Guardrails AI validates what the model says. OAP authorizes what the agent does. Different checks, same production stack.

Guardrails AI is an open-source validator framework for LLM outputs. It enforces JSON schema, regex patterns, PII detection, profanity filters, factual claims, and dozens of other output-level checks via a library of composable validators.

OAP enforces authorization at a different point: the moment the agent decides to call a tool. A well-formed JSON output from Guardrails AI can still say 'transfer $1M'; the question is whether the agent is allowed to make that call. That's what OAP decides, in the framework hook, before the tool runs.
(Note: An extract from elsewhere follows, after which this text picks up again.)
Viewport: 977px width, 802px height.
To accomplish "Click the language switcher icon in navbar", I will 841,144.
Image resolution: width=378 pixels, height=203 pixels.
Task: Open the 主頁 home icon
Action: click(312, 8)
Comparison pointOAP / APortGuardrails AI
What it checksIs this specific tool call allowed under policy right now?Is the model's output well-formed and free of disallowed content?
Enforcement pointFramework tool-call hook, before execution.Output parser, after generation.
Policy surfaceCapabilities, limits, allowlists, blocklists, kill switch.Validator library (schema, regex, PII, profanity, etc.).
Failure modeHard deny with coded reasons; tool never runs.Reask, fix, or fail depending on validator configuration.
Best togetherUse OAP to stop unauthorized tool calls.Use Guardrails AI to validate structured LLM outputs before they reach downstream systems.

Use Guardrails AI when

  • You need structured output validation (JSON schemas, regex)
  • You want a pluggable library of content validators (PII, profanity)
  • Your risk is malformed or unsafe content, not unauthorized actions

Use OAP / APort when

  • Your agent takes actions via tool calls that can cause harm
  • You need per-action policy enforcement with signed decisions
  • You need deterministic deny semantics under prompt injection

Why teams choose OAP / APort

Authorizes actions, not just validates outputs

A validated, well-formed output can still represent an unauthorized action. OAP evaluates the call itself, not just its shape.

Policy lives outside the prompt

OAP policies run in code, not tokens. Prompt injection cannot negotiate with a JSON evaluator.

Complementary in production

Most production agents need both: Guardrails AI on model outputs, OAP on tool calls.